23.07.2012 | aktual.: 23.07.2012 19:38
Bułgarski resort spraw wewnętrznych ustalił, że do wybuchu w autobusie z izraelskimi turystami w środę na lotnisku w Burgas użyto 3 kg trotylu. Zginęło pięciu Izraelczyków, bułgarski kierowca i zamachowiec. Ponad 30 osób zostało rannych.
Według bułgarskich mediów, zamachowiec kilka dni przed atakiem spędził w Warnie. Miał pozostawić tam "ślady biologiczne"; legitymował się fałszywym prawem jazdy, wydanym w amerykańskim stanie Michigan, które znaleziono na miejscu eksplozji.
Dziennik "Trud" utrzymuje, że towarzyszyła mu podobno kobieta i może ona być drugim poszukiwanym przez policję wspólnikiem.
"Kaukaski ślad" czy Hezbollah?
Świadkowie zeznali, że zamachowiec, a być może także jego wspólnik, mówili łamaną angielszczyzną z arabskim akcentem. Z kolei w poniedziałek media piszą o zeznaniach taksówkarza, który miał powiedzieć, że zamachowiec mówił dość poprawnie po rosyjsku. Już w pierwszych godzinach po zamachu eksperci nie wykluczali, że w ataku można się dopatrzeć "kaukaskiego śladu".

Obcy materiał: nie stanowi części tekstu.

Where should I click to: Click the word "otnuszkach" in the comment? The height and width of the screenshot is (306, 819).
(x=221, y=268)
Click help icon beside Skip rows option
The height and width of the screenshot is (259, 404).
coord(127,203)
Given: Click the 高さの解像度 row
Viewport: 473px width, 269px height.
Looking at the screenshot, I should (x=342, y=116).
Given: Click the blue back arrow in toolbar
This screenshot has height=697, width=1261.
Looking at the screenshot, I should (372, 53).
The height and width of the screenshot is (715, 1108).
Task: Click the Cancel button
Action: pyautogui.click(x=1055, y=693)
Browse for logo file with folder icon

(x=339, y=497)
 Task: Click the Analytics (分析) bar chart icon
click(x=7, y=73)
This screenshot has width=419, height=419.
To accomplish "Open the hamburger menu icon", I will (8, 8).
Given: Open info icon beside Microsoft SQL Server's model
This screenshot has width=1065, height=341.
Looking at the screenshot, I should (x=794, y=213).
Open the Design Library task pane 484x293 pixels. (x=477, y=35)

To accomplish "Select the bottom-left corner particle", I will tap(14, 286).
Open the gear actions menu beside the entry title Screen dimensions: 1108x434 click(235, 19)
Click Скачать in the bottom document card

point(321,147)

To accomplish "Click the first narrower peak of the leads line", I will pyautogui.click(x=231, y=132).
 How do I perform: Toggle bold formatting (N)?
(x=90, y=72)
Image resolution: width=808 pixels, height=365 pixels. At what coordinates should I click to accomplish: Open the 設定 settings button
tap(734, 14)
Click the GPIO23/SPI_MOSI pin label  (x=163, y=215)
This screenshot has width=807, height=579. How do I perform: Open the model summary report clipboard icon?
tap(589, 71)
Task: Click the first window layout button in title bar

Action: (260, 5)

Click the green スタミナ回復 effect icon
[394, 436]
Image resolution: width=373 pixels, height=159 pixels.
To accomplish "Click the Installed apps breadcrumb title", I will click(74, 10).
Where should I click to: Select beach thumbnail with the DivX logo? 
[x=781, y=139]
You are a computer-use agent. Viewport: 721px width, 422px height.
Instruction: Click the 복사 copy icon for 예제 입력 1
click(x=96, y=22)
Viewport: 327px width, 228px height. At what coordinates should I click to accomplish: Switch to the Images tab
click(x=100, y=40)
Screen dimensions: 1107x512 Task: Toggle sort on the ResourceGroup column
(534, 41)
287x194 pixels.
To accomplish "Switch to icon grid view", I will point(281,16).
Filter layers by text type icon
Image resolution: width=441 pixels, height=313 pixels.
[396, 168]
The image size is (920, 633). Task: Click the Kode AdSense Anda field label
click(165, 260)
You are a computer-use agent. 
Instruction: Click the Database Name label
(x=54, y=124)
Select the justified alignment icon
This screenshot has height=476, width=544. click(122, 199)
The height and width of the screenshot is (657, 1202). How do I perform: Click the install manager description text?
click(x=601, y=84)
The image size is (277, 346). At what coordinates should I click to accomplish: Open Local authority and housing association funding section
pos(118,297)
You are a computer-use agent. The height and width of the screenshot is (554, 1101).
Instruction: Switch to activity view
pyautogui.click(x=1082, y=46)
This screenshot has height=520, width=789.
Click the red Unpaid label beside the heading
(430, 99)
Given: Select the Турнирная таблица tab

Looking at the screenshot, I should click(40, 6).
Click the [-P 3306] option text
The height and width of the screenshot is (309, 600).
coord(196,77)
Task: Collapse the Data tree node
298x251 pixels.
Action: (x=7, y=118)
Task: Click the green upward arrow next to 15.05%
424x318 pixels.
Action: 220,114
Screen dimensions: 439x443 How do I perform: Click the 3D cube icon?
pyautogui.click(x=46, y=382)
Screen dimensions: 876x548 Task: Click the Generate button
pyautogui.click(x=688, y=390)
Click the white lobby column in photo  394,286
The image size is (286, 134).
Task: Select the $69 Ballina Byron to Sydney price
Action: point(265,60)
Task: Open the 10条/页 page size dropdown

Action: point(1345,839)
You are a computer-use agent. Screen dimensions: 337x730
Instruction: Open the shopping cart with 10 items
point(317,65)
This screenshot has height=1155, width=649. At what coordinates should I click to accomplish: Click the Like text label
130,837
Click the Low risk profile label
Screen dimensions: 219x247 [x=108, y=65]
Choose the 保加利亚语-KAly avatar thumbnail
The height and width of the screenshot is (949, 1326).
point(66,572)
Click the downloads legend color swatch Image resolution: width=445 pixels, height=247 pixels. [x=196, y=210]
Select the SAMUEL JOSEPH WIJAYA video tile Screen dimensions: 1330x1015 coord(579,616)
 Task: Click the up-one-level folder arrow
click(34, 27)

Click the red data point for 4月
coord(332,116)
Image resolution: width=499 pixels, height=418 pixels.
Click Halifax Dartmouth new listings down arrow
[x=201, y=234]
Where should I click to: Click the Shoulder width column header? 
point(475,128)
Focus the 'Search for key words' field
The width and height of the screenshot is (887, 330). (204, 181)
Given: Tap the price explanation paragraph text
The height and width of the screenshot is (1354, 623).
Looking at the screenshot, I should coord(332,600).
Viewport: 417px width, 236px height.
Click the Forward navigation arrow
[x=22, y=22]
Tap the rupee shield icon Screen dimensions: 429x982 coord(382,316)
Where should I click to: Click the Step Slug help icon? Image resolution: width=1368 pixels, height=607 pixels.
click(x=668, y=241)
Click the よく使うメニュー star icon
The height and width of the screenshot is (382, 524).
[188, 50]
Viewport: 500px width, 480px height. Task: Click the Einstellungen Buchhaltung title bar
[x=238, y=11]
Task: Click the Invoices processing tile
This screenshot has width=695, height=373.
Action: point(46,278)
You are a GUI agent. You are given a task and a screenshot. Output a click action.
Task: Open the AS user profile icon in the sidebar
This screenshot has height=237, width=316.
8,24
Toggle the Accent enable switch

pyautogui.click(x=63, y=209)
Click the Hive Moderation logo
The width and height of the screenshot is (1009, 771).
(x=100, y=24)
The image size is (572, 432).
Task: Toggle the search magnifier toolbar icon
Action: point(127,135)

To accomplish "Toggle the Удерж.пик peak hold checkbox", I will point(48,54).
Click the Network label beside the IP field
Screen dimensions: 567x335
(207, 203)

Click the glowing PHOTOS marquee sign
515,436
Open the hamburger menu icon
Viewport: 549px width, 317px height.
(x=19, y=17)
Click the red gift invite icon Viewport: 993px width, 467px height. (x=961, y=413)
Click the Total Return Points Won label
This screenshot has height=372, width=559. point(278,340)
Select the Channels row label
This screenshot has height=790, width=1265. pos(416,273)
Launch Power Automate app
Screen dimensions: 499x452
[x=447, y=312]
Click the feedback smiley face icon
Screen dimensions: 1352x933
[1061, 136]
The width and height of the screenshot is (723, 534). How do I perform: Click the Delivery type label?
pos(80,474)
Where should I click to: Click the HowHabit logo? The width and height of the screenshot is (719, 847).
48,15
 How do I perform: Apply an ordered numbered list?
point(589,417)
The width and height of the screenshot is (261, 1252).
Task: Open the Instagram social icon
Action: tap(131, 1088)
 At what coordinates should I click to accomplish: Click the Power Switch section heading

Jednocześnie izraelski minister turystyki Stas Miseżnikow, który w poniedziałek przybył do Bułgarii na rozmowy w władzami w Sofii o zapewnieniu bezpieczeństwa izraelskim turystom, powiedział, że zamach w Burgas jest dziełem Hezbollahu.
- Mamy wspólnego wroga - jest to międzynarodowy terroryzm, finansowany i popierany przez Iran i inne państwa. Zamach w Burgas był zorganizowany przez frakcję Hezbollahu, związaną z Iranem. Jest to wspólny wróg wszystkich państw, które walczą o wolność i powinniśmy wspólnie występować przeciwko niemu - powiedział Miseżnikow.
Wcześniejsza próba ataku
Na spotkaniu z prezydentem Rosenem Plewnelijewem Miseżnikow podziękował, że udało się zapobiec innemu aktowi terrorystycznemu "sprzed kilku miesięcy". Minister uściślił, że dowiedział się o tym na ostatnim posiedzeniu izraelskiego rządu przed dwoma dniami i podkreślił, że "reakcja władz bułgarskich była właściwa i profesjonalna".
Czytaj więcej: O włos od tragedii - bomba w autokarze turystów.
Bułgaria to cel turystycznych wyjazdów wielu izraelskich turystów. W ubiegłym roku Bułgarię odwiedziło 130 tysięcy Izraelczyków.
Strona bułgarska wstrzymuje się od wskazywania winnych zamachu, do którego oficjalnie nikt się nie przyznał. - Niezależnie od oficjalnego izraelskiego stanowiska Bułgaria nie będzie wskazywać winnych przed zakończeniem dochodzenia - powiedział szef MSZ Nikołaj Mładenow w Brukseli na posiedzeniu szefów unijnej dyplomacji.